#### [Text for analysis]
----
On the other hand, the mechanic who must repair your automobile takes a very different point of view. She not only knows how to drive but must know all of the details necessary to carry out all the functions that we take for granted. She needs to understand how the engine works, how the transmission shifts gears, how temperature is controlled, and so on. This is known as the physical perspective, the details that take place “under the hood.”
The same thing happens when we use computers. Most people use computers to write documents, send and receive email, surf the web, play music, store images, and play games without any knowledge of the details that take place to allow those types of applications to work. They view computers from a logical or user perspective. Computer scientists, programmers, technology support staff, and system administrators take a very different view of the computer. They must know the details of how operating systems work, how network protocols are configured, and how to code various scripts that control function. They must be able to control the low-level details that a user simply assumes.
----
#### [Exercise data]

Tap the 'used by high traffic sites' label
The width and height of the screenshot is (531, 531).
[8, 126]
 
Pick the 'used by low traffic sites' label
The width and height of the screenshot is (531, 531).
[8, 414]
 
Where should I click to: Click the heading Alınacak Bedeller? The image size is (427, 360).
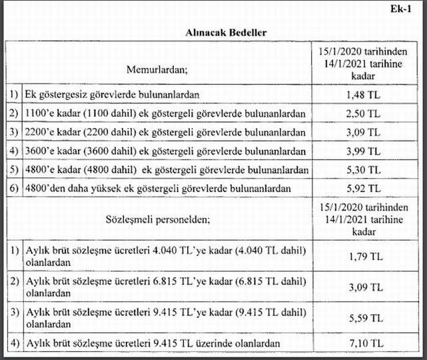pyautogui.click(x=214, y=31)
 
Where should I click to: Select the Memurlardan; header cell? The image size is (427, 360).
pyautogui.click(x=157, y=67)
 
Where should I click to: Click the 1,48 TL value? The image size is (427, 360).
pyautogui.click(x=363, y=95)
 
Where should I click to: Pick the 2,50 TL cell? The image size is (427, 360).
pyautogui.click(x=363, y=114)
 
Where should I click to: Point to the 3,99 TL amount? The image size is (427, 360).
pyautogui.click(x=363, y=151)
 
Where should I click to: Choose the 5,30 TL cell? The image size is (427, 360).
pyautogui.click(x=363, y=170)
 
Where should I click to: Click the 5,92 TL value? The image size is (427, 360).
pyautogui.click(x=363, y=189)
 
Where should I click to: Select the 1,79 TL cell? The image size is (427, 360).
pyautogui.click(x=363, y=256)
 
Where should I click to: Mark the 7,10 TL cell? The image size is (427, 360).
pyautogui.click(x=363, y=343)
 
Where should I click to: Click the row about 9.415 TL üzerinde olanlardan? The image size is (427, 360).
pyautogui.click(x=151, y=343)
----
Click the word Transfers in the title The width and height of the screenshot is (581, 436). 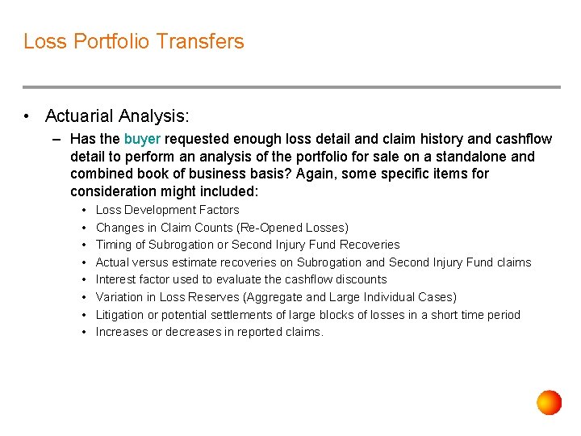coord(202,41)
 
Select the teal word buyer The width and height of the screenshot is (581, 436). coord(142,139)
----
#### [What to work on]
a: Copy the passage on user and physical perspectives word for word, from "The same thing" up to and including "user simply assumes.".
b: Summarize the passage on user and physical perspectives in two sentences.
This material has nothing to do with the passage on user and physical perspectives.

#### [Exercise responses]
a:
The same thing happens when we use computers. Most people use computers to write documents, send and receive email, surf the web, play music, store images, and play games without any knowledge of the details that take place to allow those types of applications to work. They view computers from a logical or user perspective. Computer scientists, programmers, technology support staff, and system administrators take a very different view of the computer. They must know the details of how operating systems work, how network protocols are configured, and how to code various scripts that control function. They must be able to control the low-level details that a user simply assumes.

b: A mechanic who repairs an automobile must understand details such as how the engine works and how the transmission shifts gears, which is known as the physical perspective. Likewise, most people use computers from a logical or user perspective without knowing the underlying details, while computer scientists, programmers, technology support staff, and system administrators must know and control those low-level details.